[darcs-devel] Re: [darcs-conflicts] alternate (simplified) conflicts proposal.

David Roundy droundy at darcs.net
Fri Jul 14 04:39:13 PDT 2006


On Thu, Jul 13, 2006 at 10:24:00PM +0100, Ganesh Sittampalam wrote:
> [btw: I suggest we stop CCing so much stuff to darcs-devel. I'm sure 
> everyone there is aware there's active semantic discussion going on, and 
> can follow it on darcs-conflicts if they want. There seems little point in 
> having darcs-conflicts as a separate list if everything goes to 
> darcs-devel anyway. I'll leave it to you to stop though, so there isn't a 
> broken thread on darcs-devel if you don't want to.]

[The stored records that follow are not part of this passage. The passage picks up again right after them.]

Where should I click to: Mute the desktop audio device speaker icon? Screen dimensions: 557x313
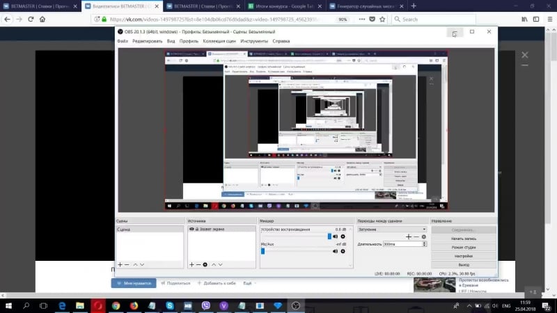[x=335, y=236]
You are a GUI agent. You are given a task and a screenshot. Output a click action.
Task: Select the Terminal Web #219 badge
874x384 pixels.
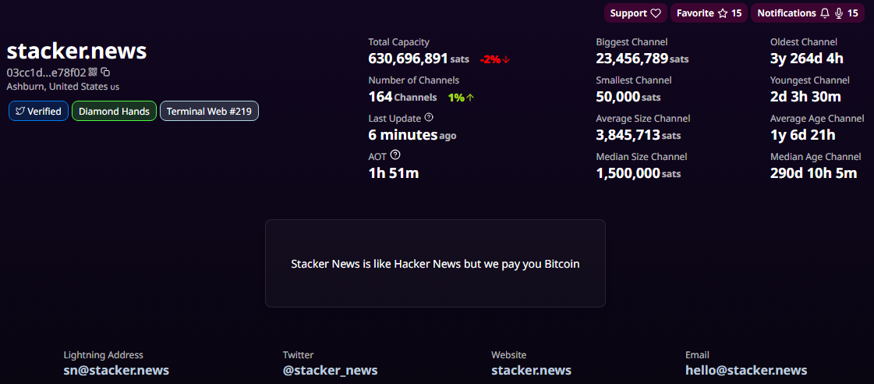209,112
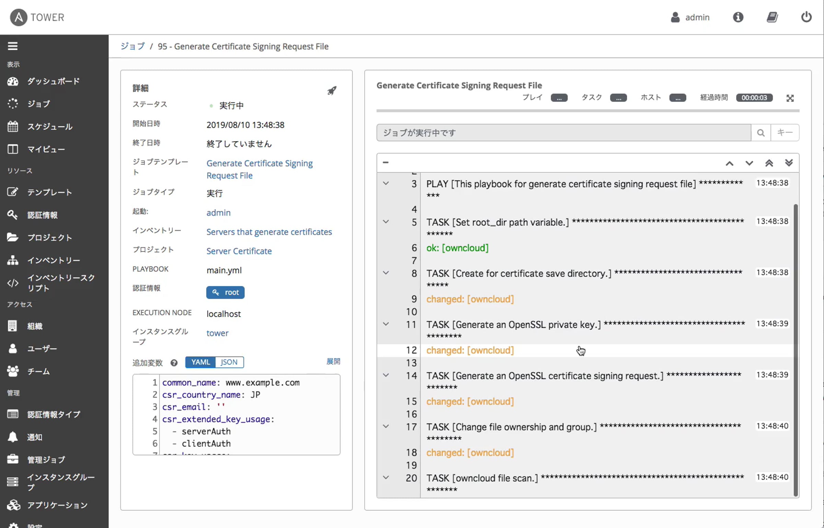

I'm torn.  I think soon we'll be talking repo format, which is very
relevant to anyone on darcs-devel, but right now we're talking
semantics.  I'm vaguely optimistic that this time things will move
pretty quickly to implementation.

Also, some of these semantic issues (like making identical changes
with different names count as the same change) are of interest to any
darcs developer.  My leaning is to leave this discussion on
darcs-devel for now.

> On Thu, 13 Jul 2006, David Roundy wrote:
> >A *resolution* is a change that has no effect, but which specifies a 
> >single sequence of changes that are to be killed.  *Note: this 
> >definition doesn't define all behavior of a resolution, nor is it 
> >intended to.*
> 
> So if we want to replace A and B with a completely different patch, we use 
> two resolutions to kill them and apply a third patch R instead? (perhaps 
> in the opposite order). Or we could choose to keep one of the two live and 
> just kill the other.

Right.  I think we need to kill them first and then apply the
resolution patch, since otherwise the contexts wouldn't be right.

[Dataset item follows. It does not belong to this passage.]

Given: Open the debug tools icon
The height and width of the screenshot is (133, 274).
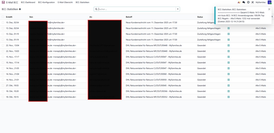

> >A *live conflict* is a sequence of changes that conflict with other
> >changes in the repository--with those changes also being part of
> >another live conflict.
> 
> By the last part, do you just mean that if A is a live conflict because of 
> B, then B is also a live conflict? I think it's a bit confusing if so, 
> perhaps because the use of the word 'conflict' here is a bit confusing - 
> to me it implies a set of conflicting things. I can't think of a concise 
> alternative, though. Perhaps refer to a patch or patch sequence as being 
> "in conflict" instead?

Yes, that's what I meant.  How about:

A change is part of a *live conflict* if it is one of a sequence of
changes that conflict with other changes in the repository.

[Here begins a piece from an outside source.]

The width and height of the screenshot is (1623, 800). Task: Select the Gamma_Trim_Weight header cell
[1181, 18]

and the extra bit isn't necesary since conflicts are mutual.

> >A *live change* is a change that is either depended upon by a live 
> >change, or has not been specified in a resolution.
> 
> What about patches that are specified in resolutions that are themselves 
> in conflict?

Ah, you mean the resolution is in conflict? I'm starting to think that
perhaps resolutions should never be in conflict.  Well, there's one
case where they are in conflict.  If they resolve a change that's
depended upon by a live change, then the resolution is in conflict
with that live change.  But I'm starting to think that apart from that
issue, they should never conflict.  They already require special merge
and unpulling rules (since they eat up other changes), and I think
that one can extend those so that a resolution can be merged with any
change (or sequence of changes) that has its same context, which will
be the case for any change that doesn't depend on its contents.

> I'm a little concerned that the ability of a resolution to remove multiple 
> patches at once will lead to confusion.
> 
> For example, consider the sequence AB, which commutes freely but conflicts 
> with another patch C, and that we want to remove A and B to solve the 
> conflict. We could either resolve A and then resolve B, or we could 
> resolve both at once. Now suppose we have pull in a patch D which depends 
> on A. This will make A live once more, but A conflicts with its own 
> resolution (doesn't it?), so now the resolution is in conflict. If we 
> resolved A and B in a single resolution, does this leave B live or dead?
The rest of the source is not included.